While the final expression in (A4) could in principle be estimated using a plug-in estimator, we rewrite the estimator to avoid having to estimate the numerator parametrically:

$${\displaystyle \begin{array}{l}{\displaystyle {\displaystyle \widehat{P}}(Y_i\left(x\right)=1)}\\ {\displaystyle ={\displaystyle \sum _z}\frac{{\displaystyle \widehat{P}}(Y_i^{\ast }=1,x|z){\displaystyle \widehat{P}}\left(z\right)}{{\displaystyle \widehat{a}}(x,z)\times {{\displaystyle \widehat{e}}}_x\left(z\right)}}\\ {\displaystyle ={\displaystyle \sum _z}\frac{{\displaystyle \widehat{P}}(Y_i^{\ast }=1,x|z)N_z/N}{{\displaystyle \widehat{a}}(x,z)\times {{\displaystyle \widehat{e}}}_x\left(z\right)}}\end{array}}$$

$${\displaystyle \begin{array}{l}{\displaystyle =\frac{1}{N}{\displaystyle \sum _z}\frac{{\displaystyle \widehat{P}}(Y_i^{\ast }=1,x|z)N_z}{{\displaystyle \widehat{a}}(x,z)\times {{\displaystyle \widehat{e}}}_x\left(z\right)}}\\ {\displaystyle =\frac{1}{N}{\displaystyle \sum _z}\frac{{\displaystyle \sum _{i:z_i=z}}I(Y_i^{\ast }=1,X_i=x)}{{\displaystyle \widehat{a}}(x,z)\times {{\displaystyle \widehat{e}}}_x\left(z\right)}}\\ {\displaystyle =\frac{1}{N}{\displaystyle \sum _z}{\displaystyle \sum _{i:z_i=z}}\frac{I(Y_i^{\ast }=1,X_i=x)}{{\displaystyle \widehat{a}}(x,z)\times {{\displaystyle \widehat{e}}}_x\left(z\right)}}\end{array}}$$

$${\displaystyle \begin{array}{l}{\displaystyle =\frac{1}{N}{\displaystyle \underset{i=1}{{\displaystyle \sum ^N}}}\frac{I(Y_i^{\ast }=1,X_i=x)}{{\displaystyle \widehat{a}}(x,z_i)\times {{\displaystyle \widehat{e}}}_x\left(z_i\right)}=\frac{1}{N}{\displaystyle \underset{i=1}{{\displaystyle \sum ^N}}}\frac{I(Y_i^{\ast }=1,X_i=x)}{{\displaystyle \widehat{a}}(x_i,z_i)\times {{\displaystyle \widehat{e}}}_x\left(z_i\right)},}\end{array}}$$  (A5)
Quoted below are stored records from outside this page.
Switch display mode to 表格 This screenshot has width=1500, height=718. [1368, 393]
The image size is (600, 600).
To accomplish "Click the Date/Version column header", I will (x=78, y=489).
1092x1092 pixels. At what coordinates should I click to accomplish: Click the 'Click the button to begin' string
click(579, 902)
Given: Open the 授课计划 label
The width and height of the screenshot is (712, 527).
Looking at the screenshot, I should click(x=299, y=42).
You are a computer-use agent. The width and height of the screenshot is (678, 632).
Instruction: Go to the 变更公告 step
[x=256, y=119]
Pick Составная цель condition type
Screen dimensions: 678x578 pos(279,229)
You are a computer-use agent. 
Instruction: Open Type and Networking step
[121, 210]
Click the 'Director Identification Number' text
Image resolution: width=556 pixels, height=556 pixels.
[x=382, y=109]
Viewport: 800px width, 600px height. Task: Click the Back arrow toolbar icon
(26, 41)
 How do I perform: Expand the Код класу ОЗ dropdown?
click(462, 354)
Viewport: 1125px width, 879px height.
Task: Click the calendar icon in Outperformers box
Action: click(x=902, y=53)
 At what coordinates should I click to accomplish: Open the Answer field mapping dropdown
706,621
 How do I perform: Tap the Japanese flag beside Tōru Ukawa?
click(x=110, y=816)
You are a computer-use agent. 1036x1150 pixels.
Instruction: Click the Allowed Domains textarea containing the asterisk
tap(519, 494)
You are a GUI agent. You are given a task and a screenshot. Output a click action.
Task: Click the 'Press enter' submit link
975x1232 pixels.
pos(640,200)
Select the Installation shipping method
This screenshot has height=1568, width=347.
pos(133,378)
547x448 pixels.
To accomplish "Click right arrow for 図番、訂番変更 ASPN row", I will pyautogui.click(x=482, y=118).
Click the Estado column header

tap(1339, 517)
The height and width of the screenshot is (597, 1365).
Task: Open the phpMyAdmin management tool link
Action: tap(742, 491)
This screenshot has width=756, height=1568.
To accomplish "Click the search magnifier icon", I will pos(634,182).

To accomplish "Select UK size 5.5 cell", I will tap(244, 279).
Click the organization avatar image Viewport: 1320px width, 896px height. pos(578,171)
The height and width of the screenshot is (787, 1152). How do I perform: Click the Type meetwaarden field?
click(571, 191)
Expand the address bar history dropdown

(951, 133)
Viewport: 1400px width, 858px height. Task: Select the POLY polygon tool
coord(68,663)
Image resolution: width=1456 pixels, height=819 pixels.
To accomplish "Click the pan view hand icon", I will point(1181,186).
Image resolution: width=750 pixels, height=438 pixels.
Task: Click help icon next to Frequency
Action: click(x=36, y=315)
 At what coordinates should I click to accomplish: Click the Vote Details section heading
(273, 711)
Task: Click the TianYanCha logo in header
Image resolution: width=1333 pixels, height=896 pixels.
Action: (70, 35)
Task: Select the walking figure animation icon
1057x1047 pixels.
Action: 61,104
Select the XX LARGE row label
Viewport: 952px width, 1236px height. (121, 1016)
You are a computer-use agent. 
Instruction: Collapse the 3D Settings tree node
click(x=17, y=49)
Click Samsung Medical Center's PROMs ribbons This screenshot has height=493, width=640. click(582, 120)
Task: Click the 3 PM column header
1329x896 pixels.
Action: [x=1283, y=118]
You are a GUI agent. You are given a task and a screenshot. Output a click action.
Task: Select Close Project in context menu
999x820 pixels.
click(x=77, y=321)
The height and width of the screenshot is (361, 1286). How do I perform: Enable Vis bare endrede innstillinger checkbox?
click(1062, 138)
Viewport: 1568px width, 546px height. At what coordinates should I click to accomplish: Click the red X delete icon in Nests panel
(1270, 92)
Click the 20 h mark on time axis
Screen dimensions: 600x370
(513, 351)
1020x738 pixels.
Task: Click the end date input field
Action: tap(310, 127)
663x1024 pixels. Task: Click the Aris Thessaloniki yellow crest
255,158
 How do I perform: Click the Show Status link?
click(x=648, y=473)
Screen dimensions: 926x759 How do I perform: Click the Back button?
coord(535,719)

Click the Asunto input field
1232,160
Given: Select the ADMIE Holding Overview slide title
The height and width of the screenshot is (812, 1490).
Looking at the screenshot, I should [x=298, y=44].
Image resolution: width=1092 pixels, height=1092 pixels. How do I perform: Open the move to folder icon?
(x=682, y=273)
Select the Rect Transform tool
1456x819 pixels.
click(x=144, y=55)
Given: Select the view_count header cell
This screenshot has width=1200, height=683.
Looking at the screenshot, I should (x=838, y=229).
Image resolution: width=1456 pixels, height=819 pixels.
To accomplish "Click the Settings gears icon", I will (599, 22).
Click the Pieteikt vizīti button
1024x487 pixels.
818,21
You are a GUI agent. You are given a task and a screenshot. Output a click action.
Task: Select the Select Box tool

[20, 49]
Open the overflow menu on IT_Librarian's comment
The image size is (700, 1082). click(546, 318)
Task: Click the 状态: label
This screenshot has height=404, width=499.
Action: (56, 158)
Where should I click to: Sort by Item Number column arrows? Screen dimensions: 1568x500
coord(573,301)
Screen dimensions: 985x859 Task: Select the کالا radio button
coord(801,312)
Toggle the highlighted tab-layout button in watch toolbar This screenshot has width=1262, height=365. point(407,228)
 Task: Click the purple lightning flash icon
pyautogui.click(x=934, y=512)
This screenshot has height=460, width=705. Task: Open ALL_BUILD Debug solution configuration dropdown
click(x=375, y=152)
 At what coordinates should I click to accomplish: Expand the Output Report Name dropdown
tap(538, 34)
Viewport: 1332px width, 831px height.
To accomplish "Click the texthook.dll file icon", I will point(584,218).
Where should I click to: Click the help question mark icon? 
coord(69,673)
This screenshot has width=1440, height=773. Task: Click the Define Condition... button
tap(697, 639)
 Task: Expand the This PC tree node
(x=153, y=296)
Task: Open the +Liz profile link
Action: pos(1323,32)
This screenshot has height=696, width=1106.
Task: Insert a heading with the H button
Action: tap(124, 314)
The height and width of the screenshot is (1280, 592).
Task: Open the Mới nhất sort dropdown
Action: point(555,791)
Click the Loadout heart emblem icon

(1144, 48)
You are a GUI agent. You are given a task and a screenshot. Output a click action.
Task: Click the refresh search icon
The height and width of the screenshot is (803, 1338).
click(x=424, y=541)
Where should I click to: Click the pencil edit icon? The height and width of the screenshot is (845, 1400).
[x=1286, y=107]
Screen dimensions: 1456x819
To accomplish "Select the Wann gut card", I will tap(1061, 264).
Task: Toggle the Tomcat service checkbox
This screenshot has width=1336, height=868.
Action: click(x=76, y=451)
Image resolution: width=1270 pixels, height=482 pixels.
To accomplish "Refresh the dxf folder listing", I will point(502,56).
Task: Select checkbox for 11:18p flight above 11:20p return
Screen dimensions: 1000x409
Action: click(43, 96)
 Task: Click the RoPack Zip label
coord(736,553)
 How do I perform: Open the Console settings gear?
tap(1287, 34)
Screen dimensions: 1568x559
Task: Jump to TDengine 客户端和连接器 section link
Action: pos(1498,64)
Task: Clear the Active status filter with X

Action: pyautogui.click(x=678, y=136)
where $N_z$ is the z-specific stratum size. In the final expression, we replace $\widehat{a}(x,z_i)$ with $\widehat{a}(x_i,z_i)$. While our target quantity is defined for a fixed $x$, the observed $x_i$ can be used with equivalent results when estimating $a(x,z)$ with the expressions in (A5) that include $I(Y_i^{\ast }=1,X_i=x)$, because the terms will always evaluate to zero for individuals with $x_i\ne x$. Thus, one can either predict $\widehat{a}(x,z_i)$ for each $x$ separately or, more conveniently, use $\widehat{a}(x_i,z_i)$ for all $x$.